First two bowls from new lathe. The first is a birch pierced bowl and the second is a maple burl bowl. They both are about 6" high by 10" diameter. I guess the pictures came out backwards.


----------



## furboo (Oct 12, 2015)

Fantastic, Bob!


----------



## Stick486 (Jan 4, 2013)

thoses are awesome...


----------



## Cherryville Chuck (Sep 28, 2010)

Nice work. I've never been able to figure out how this site prioritizes the uploaded photos yet either.


----------



## Shop guy (Nov 22, 2012)

Very nice!


----------



## bwilling (Jul 14, 2015)

Thanks for the words of encouragement. The burl almost did not make it the inside kept collapsing the deeper that turned, in fact I run out of CA glue trying to keep it together.


----------



## RainMan 2.0 (May 6, 2014)

Very neat . I've never seen anything like them


----------



## BernieW (Sep 12, 2006)

Those bowls are beautiful and you did excellent work on them. Well done.


----------



## old55 (Aug 11, 2013)

Lovely jobs Bob.


----------



## Multiwood (Feb 24, 2013)

Beautiful, very well done.


----------



## Knothead47 (Feb 10, 2010)

Great looking bowls!
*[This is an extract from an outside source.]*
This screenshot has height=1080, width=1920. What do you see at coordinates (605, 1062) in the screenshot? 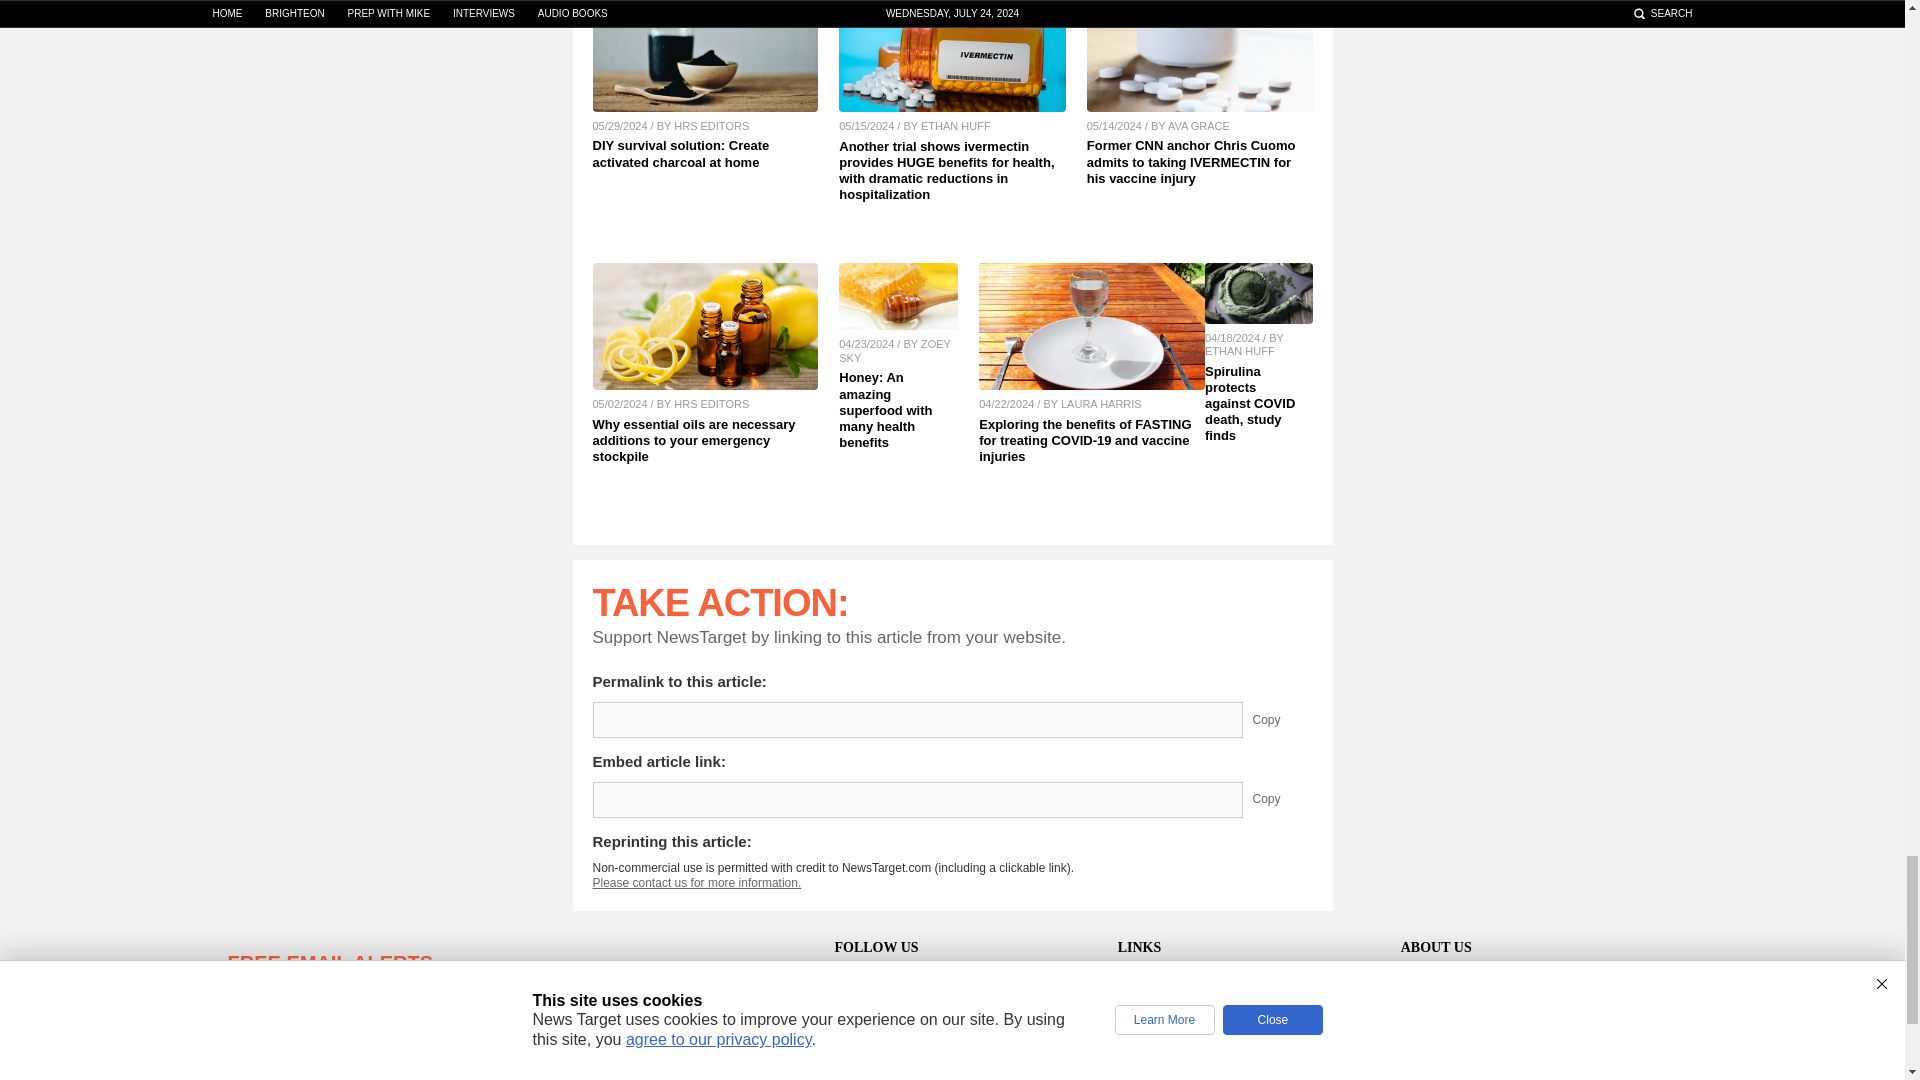
I see `Continue` at bounding box center [605, 1062].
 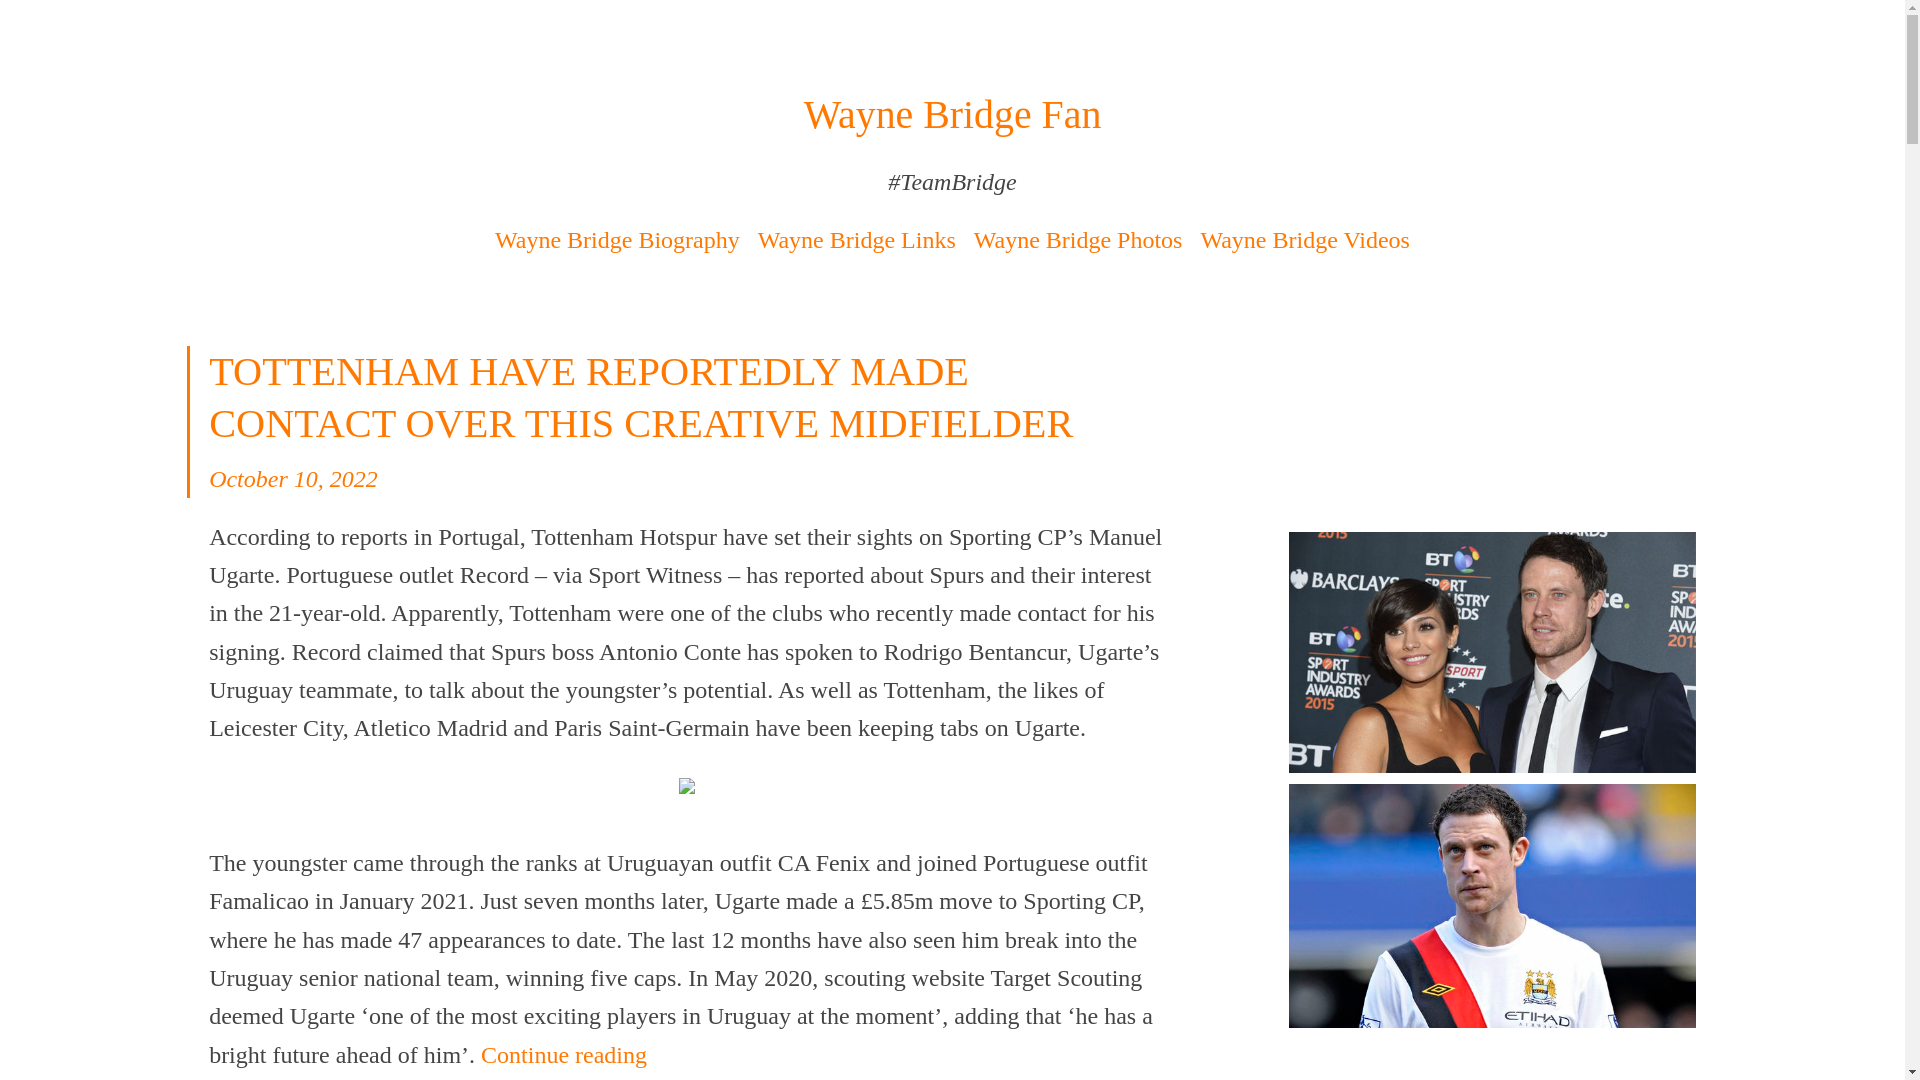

May I suggest another website, www.woodturner.org, as a great source of turning information from a great bunch of folks. Like the folks on the router forum, I might add.


----------



## Knothead47 (Feb 10, 2010)

Great looking bowls! May I suggest another website that deals with woodturning exclusively, AAW Forums.


----------



## Roy Drake (Feb 10, 2014)

Blue Ribbon!!


----------



## billyjim (Feb 11, 2012)

Nice job Bob


----------



## papasombre (Sep 22, 2011)

bwilling said:


> First two bowls from new lathe. The first is a birch pierced bowl and the second is a maple burl bowl. They both are about 6" high by 10" diameter. I guess the pictures came out backwards.
> 
> 
> View attachment 189586
> ...


I specially like the second one. Nice job Bwilling


----------



## bwilling (Jul 14, 2015)

Knothead47 said:


> Great looking bowls! May I suggest another website, www.woodturner.org, as a great source of turning information from a great bunch of folks. Like the folks on the router forum, I might add.


I am a member.


----------



## bwilling (Jul 14, 2015)

Knothead47 said:


> Great looking bowls! May I suggest another website that deals with woodturning exclusively, AAW Forums.



I am a member, but post here and sawmill creek mostly.


----------



## Dejure (Jul 27, 2009)

You have good reason to be real happy with the outcome of your efforts. These are really nice.


----------